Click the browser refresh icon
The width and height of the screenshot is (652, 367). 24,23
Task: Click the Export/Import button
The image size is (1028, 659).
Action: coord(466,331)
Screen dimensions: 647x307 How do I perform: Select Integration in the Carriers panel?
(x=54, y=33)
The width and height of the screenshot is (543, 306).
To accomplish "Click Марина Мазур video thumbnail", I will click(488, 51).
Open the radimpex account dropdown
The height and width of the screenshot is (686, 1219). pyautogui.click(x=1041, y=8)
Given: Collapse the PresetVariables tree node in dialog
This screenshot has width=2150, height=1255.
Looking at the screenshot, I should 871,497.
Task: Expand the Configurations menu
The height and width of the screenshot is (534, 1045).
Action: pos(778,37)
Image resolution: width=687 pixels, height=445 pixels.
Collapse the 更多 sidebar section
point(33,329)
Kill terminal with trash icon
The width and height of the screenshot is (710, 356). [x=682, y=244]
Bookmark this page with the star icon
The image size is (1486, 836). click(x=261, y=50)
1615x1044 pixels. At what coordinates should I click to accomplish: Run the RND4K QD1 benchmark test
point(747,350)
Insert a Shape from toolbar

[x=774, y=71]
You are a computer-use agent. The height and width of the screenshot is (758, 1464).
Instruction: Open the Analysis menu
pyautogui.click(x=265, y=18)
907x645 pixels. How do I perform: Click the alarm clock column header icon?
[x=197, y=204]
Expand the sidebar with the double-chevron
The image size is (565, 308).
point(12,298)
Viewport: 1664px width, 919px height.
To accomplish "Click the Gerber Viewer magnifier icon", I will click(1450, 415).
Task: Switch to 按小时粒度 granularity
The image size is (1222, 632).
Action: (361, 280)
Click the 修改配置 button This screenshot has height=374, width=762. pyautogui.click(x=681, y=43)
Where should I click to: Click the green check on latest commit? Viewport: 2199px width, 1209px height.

• • • • •

WORK TASK
Check each line of the records for the string "will" and copy those that have it.

OUTPUT OF THE TASK
To accomplish "Click Марина Мазур video thumbnail", I will click(488, 51).
To accomplish "Click the Gerber Viewer magnifier icon", I will click(1450, 415).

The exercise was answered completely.